La confessione spontanea e il silenzio davanti al pm
Salvatore Calvaruso, 19 anni, è accusato di aver partecipato alla sanguinosa sparatoria di Monreale, che ha causato la morte di tre giovani e il ferimento di altri due. In un primo momento il ragazzo ha rilasciato una confessione spontanea ai carabinieri, ammettendo il suo coinvolgimento e fornendo alcuni dettagli cruciali: tra questi, il ritrovamento di un paio di occhiali da vista, che ha riconosciuto come propri.
Tuttavia, una volta di fronte al pubblico ministero, Calvaruso si è avvalso della facoltà di non rispondere, rendendo inutilizzabili le sue dichiarazioni spontanee ai fini processuali. Le vittime sono Salvatore Turdo, 23 anni, Massimo Pirozzo, 26 anni, e Andrea Miceli, 26 anni, deceduto in ospedale dopo un disperato tentativo di salvarlo.
Le prove contro di lui: video, testimoni e intercettazioni
Nonostante il suo silenzio, le prove raccolte contro Calvaruso sono numerose e schiaccianti.

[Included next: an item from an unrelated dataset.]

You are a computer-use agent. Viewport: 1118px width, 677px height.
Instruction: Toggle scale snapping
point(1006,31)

I video delle telecamere di sorveglianza presenti nei pressi del bar 365 di Monreale mostrano chiaramente le fasi della rissa e della successiva sparatoria scattata per un rimprovero (“Correte troppo”). A questo si aggiungono le dichiarazioni di più testimoni oculari, alcuni dei quali hanno riconosciuto il 19enne nelle foto mostrate dagli investigatori. Un amico ha raccontato di avergli prestato il motorino usato nella notte della tragedia e di aver ricevuto da lui, poche ore dopo, la richiesta di denunciarne il furto perché aveva “combinato un macello”, ammettendo di aver ucciso due persone (all’epoca non era ancora emersa la terza vittima).

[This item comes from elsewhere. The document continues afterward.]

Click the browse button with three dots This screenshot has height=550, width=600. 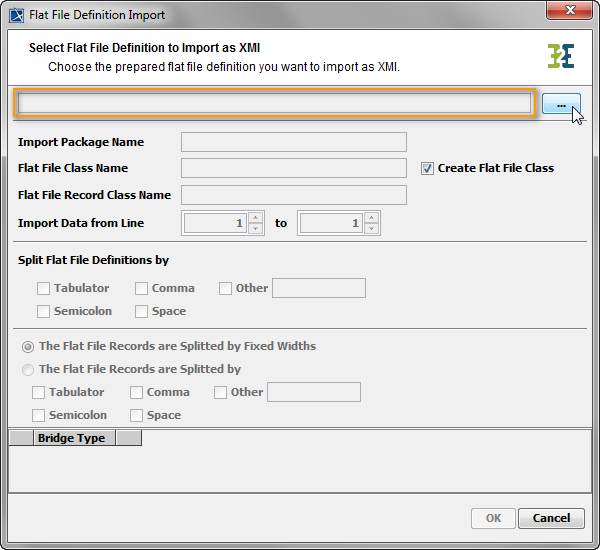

L’inchiesta continua: si cercano i complici
La Procura di Palermo, coordinata dal procuratore Maurizio De Lucia, non si ferma. Secondo quanto emerge dal provvedimento di fermo firmato dal pm Felice De Benedittis, Calvaruso non avrebbe agito da solo: si cercano almeno tre o quattro complici che avrebbero preso parte alla sparatoria, esplodendo una ventina di colpi d’arma da fuoco. Gli inquirenti ipotizzano la presenza di almeno due armi distinte, e proseguono le indagini attraverso l’analisi di messaggi WhatsApp, intercettazioni telefoniche e testimonianze raccolte tra i presenti quella notte. L’obiettivo è identificare e assicurare alla giustizia tutti i membri del gruppo armato che ha trasformato una tranquilla serata in una strage.
Andrea Miceli ha salvato la fidanzata, la rabbia del papà
Straziato dal dolore, il papà di Andrea Miceli, deceduto per salvare la fidanzata (l’ha portata in un bar prima della raffica di proiettili), si è lasciato a un durissimo sfogo. “Aveva da poco preso parte alla festa per il compleanno della nipotina di tre anni. La mia vita è finita, chiedo giustizia. Che sia fatta o me la faccio. Ma quella seria o quella giusta, se esiste perché per me non esiste. Andrea era sceso sia per accompagnare la ragazza che per incontrare gli amici. Era un ragazzo d’oro, aveva la passione per il calcio. Ha salvato la ragazza”.
I cugini Andrea Miceli e Salvatore Turdo lavoravano come carpentieri nella ditta edile del padre di Andrea. Quest’ultimo giocava nella Real Pioppo, terza categoria palermitana. Massimo Pirozzo lavorava come fattorino ed era appassionato di mare e musica elettronica. Tra pochi giorni avrebbero portato in spalla la statua del Santissimo Crocifisso per la festa patronale di Monreale.